Note to Reporters: A photo of George Kamberelis is available with this news release online at www.news.colostate.edu.
A middle school teacher’s encouragement provided the spark that prompted the new director of Colorado State University’s School of Education to pursue a career in higher learning.
George Kamberelis, who held a Wyoming Excellence in Higher Education Endowed Chair of Literacy Education at the University of Wyoming before accepting the CSU director position, helped build a literacy research center and clinic and new graduate programs in literacy education at UW. Before that, his career path included teaching at nontraditional K-12 schools, founding a successful coffee shop, and holding several university faculty positions.
He succeeds Interim Director Marlene Strathe, who has served in that role since Dan Robinson stepped down in December.
“George’s breadth of experience in higher education and public schools makes him a great leader for the School of Education,” said Jeff McCubbin, dean of the College of Health and Human Sciences. “He has teaching, research and leadership experience that will add value to many aspects of our school, including his scholarship contributions related to childhood literacy and assessment.”
Kamberelis, who started in his new CSU position this summer, said his seventh-grade geometry teacher saw promise in him and urged him to attend St. John’s Preparatory School in Danvers, Mass., for high school.
“It was there that I got excited about ideas and having a life of the mind,” Kamberelis said, adding that serving as a tutor in an after-school program during a break in his undergraduate education at Bates College also spurred him to pursue a career in education. “It definitely changed my life.”
His first foray into the vocation was serving as a house parent and English teacher at Hampshire Country School in Rindge, N.H., the boarding school attended by renowned CSU animal sciences professor Temple Grandin.
Kamberelis earned a master’s degree in literature and religion from the University of Chicago, then worked as a middle-school teacher and co-director at the Van Gorder-Walden School in Chicago, where an alternative education model gave him the flexibility to incorporate the city’s museums and other cultural resources into his curriculum.
Subsequently he held teaching and administrative positions at the Harvard School and Near North Montessori School, both in Chicago. Then came the coffee shop. Kamberelis founded Café Express in Evanston, Ill., in 1982 with the tagline “A Marxist Café Just Trying to Make a Buck” and operated it for the next five years. He said representatives from Starbucks, which was just a coffee roaster at the time, consulted with him before launching their now ubiquitous chain of stores.
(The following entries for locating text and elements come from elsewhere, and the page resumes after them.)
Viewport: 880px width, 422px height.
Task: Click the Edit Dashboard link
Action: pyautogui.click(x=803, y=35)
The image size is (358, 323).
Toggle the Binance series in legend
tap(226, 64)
He attended Northwestern University in Evanston, where he said he got “hooked on the idea of reading, writing, and thinking for a living,” but then transferred to the University of Michigan to earn a master’s degree in psychology and a Ph.D. in education and psychology. Before joining the University of Wyoming, Kamberelis held faculty positions at the University of Illinois at Urbana-Champaign, Purdue University, Bennington College, and the University at Albany-SUNY.
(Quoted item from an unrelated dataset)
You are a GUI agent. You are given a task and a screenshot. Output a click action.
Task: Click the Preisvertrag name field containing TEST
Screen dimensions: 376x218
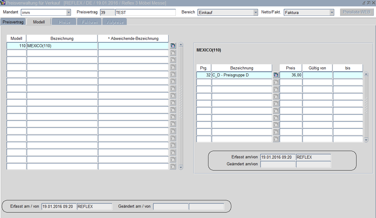click(x=145, y=12)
At Wyoming, he was hired to create and co-direct literacy education efforts. In four and a half years, he and his co-director built a doctoral program where enrollment grew to 22 students. They also worked with the UW Foundation to raise about $10 million for the construction and operation of UW’s Literacy Research Center and Clinic.
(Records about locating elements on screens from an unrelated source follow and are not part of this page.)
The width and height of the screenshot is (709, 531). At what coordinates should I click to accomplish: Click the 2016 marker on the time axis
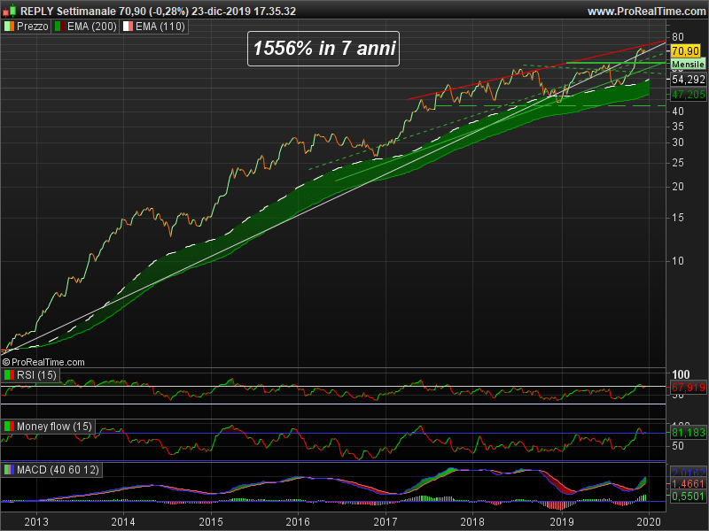tap(298, 521)
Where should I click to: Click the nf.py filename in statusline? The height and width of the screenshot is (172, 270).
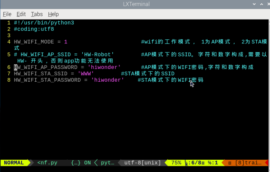[47, 163]
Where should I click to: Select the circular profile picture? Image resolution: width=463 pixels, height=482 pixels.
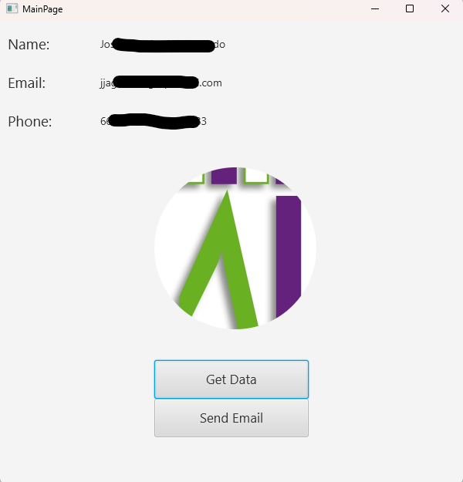[235, 248]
Kamberelis was invited to serve on the 2011 National Assessment of Education Progress in writing, organized and facilitated by the U.S. Department of Education and ACT.
Among the reasons he said is excited about being named director of CSU’s School of Education is the potential for collaboration among the school’s programs and with other units in the College of Health and Human Sciences and across campus.
“There are lots of pockets of excellence in the school, and there are tremendous opportunities for collaboration and integration across programs,” Kamberelis said. “I think all programs can preserve their identities and missions while also forming partnerships and alliances around shared commitments.”